> _Work instructions_
Leaving the images out, output each entry below exactly.
(Given data)
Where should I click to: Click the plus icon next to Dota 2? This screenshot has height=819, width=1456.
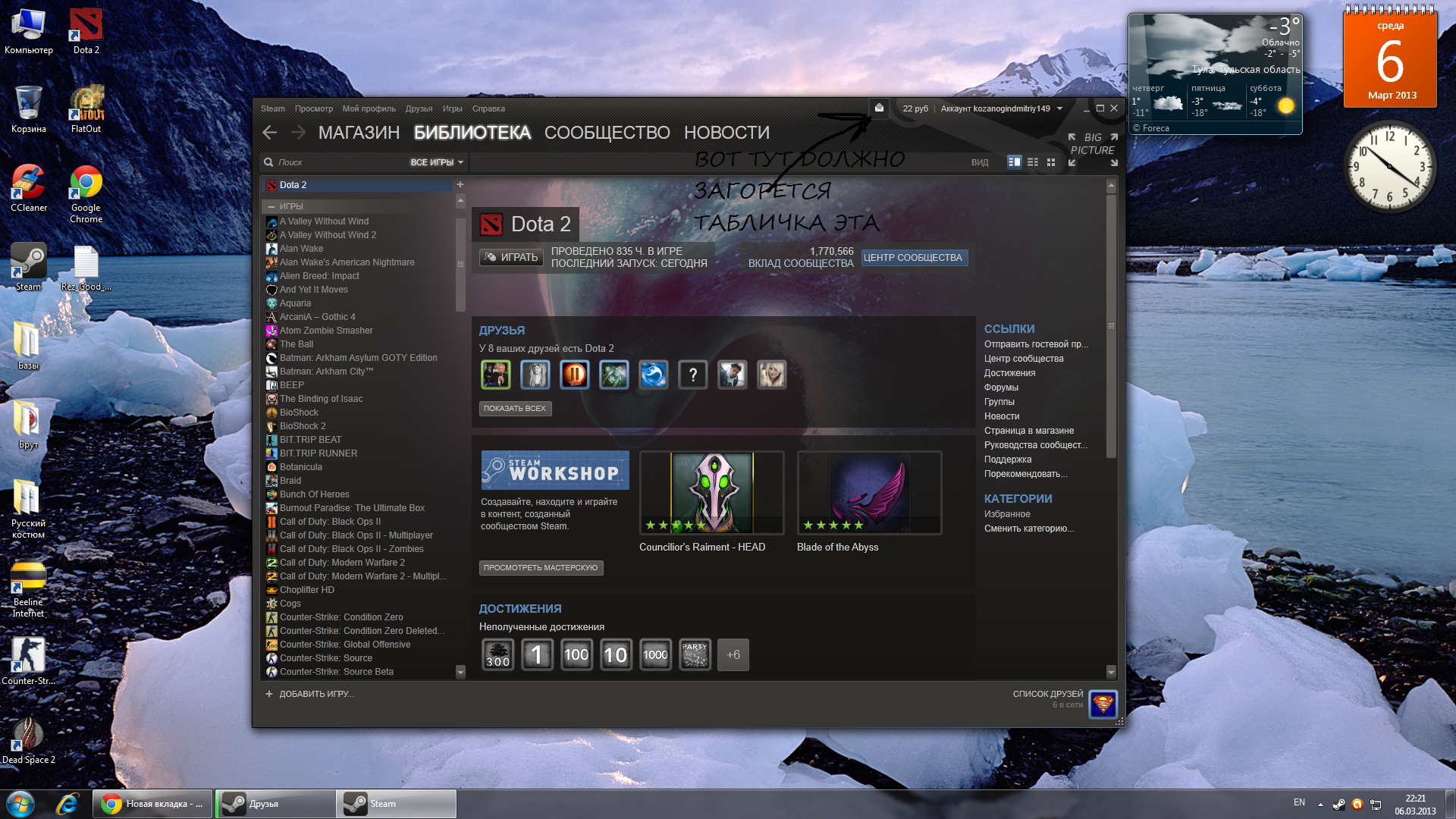click(460, 185)
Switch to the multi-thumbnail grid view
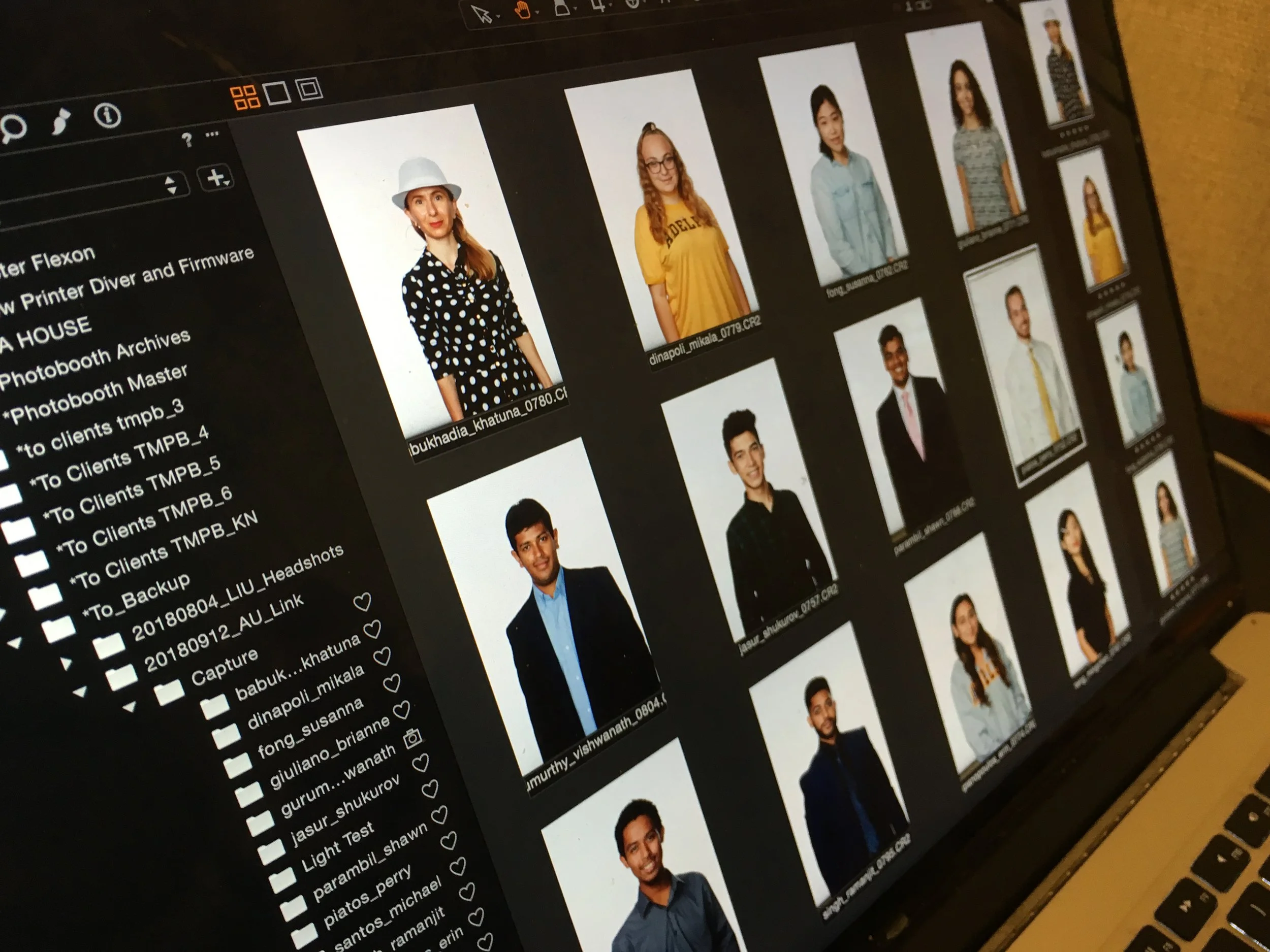Image resolution: width=1270 pixels, height=952 pixels. pos(246,96)
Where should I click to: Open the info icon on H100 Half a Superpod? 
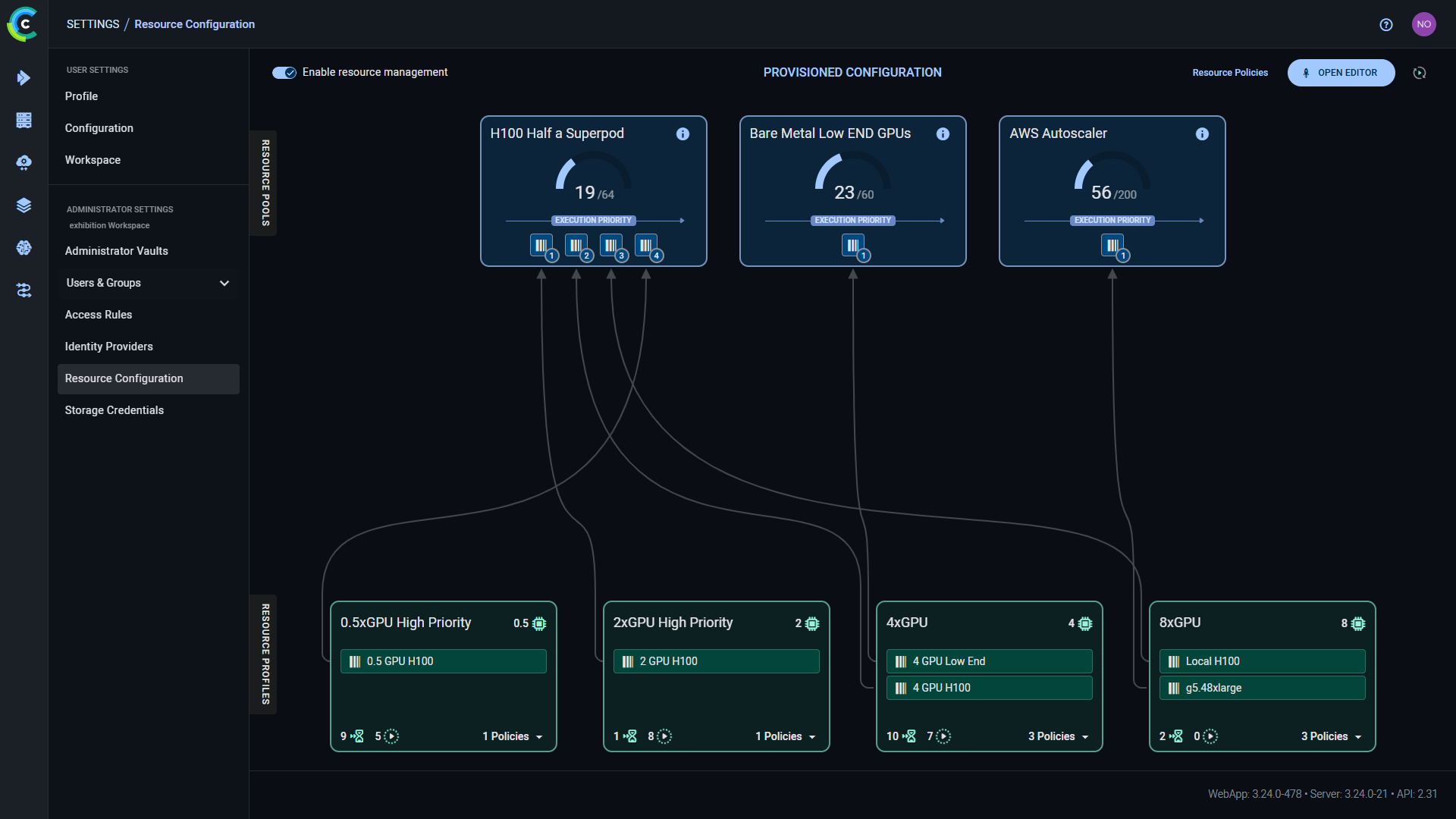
(End Given data)
> _The answer_
Where should I click to: Click the plus icon next to Dota 2? This screenshot has height=819, width=1456.
click(460, 185)
Switch to the multi-thumbnail grid view
Image resolution: width=1270 pixels, height=952 pixels. pos(246,96)
Where should I click to: Open the info icon on H100 Half a Superpod? 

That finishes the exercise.